Saturday, August 20, 2011

The Conundrum

Compliment:  Something said in admiration or praise.


The only thing that irritates me more than being criticized is trying to figure out what to do with a compliment.  Compliments make me really, really uncomfortable.  In a surprisingly substantial way I enjoy the criticism more than the praise.  I know what to do with the criticism.  I feel shitty about myself anyhow so I secretly believe that the criticism is justified; in fact, I'm just lucky the criticizer doesn't really know all about me.  They're merely scratching the surface; it would be a blood bath if they knew my deep, dark secrets (Ed note: by "deep, dark secrets" I mean "fairly ordinary things that I've blown way out of proportion).  And when someone says something that isn't complimentary I get to fight back, which I love to do, or I get to run away, which I love to do even more.
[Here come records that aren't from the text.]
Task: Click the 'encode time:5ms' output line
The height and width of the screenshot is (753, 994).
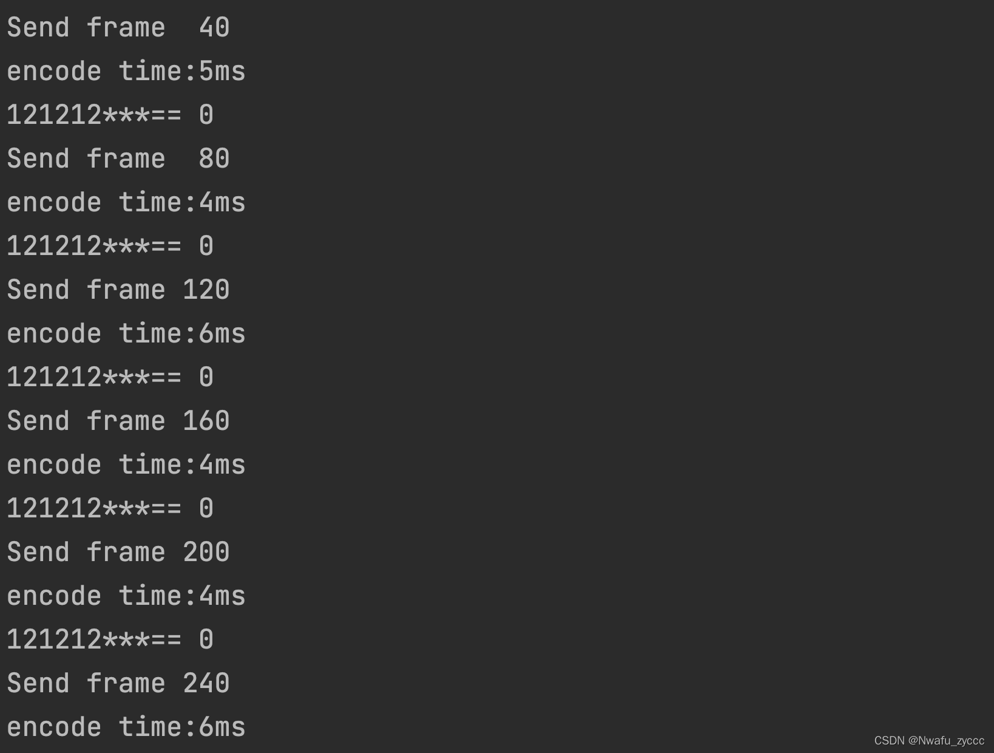Action: (126, 72)
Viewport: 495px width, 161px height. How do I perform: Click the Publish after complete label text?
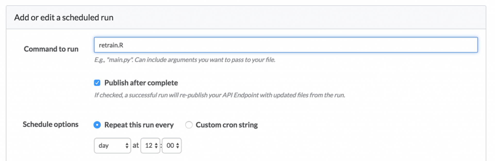click(141, 83)
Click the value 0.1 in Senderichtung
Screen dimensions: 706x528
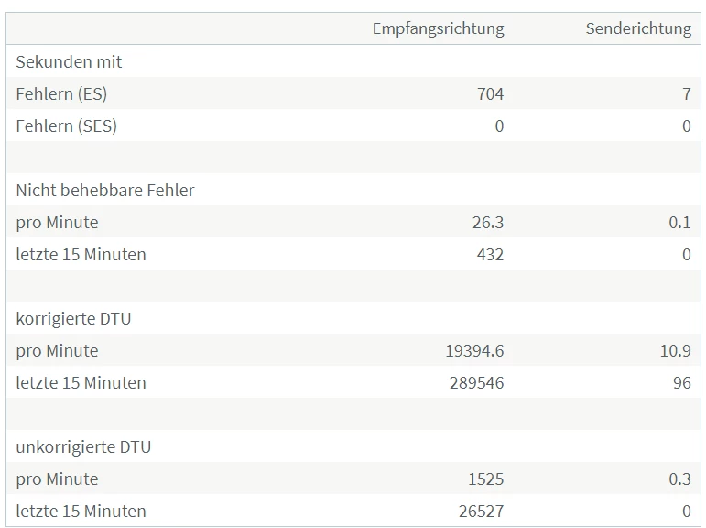(679, 222)
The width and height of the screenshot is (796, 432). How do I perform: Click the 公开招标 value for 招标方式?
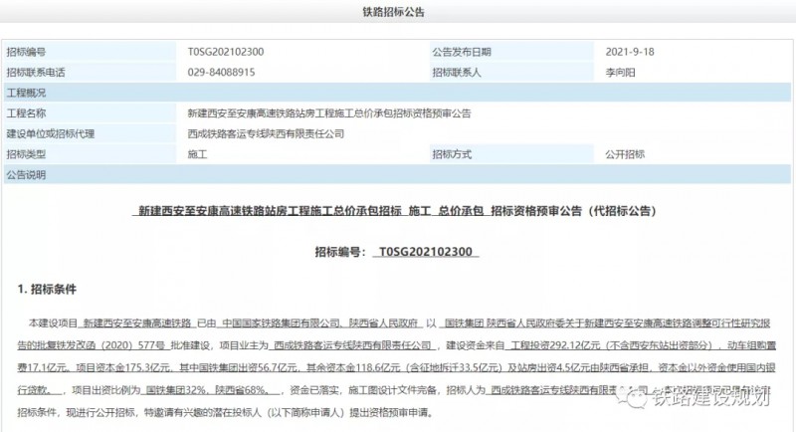click(x=625, y=154)
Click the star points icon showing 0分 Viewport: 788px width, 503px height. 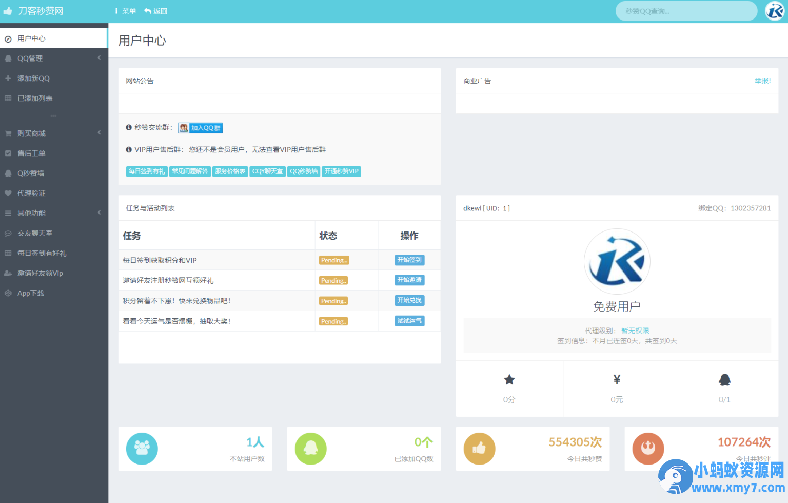[509, 380]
I've come to believe that this is not only unfair to myself, it's unfair to the person who is trying to be nice.  Today I think the right answer to a compliment should fall along the lines of: "Thank you.  I appreciate that.  What a nice thing to say."  Today I personally enjoy dispensing compliments; it makes me feel good to say something nice to someone else.  It's fairly disappointing when the other person tries to fight off my kind words with excuses or sarcasm, even though I understand the impulse.  As an Egomaniac with an Inferiority Complex I crave your praise at the same time it's making me uncomfortable.


I can take a blow.  I can't take a pat on the back.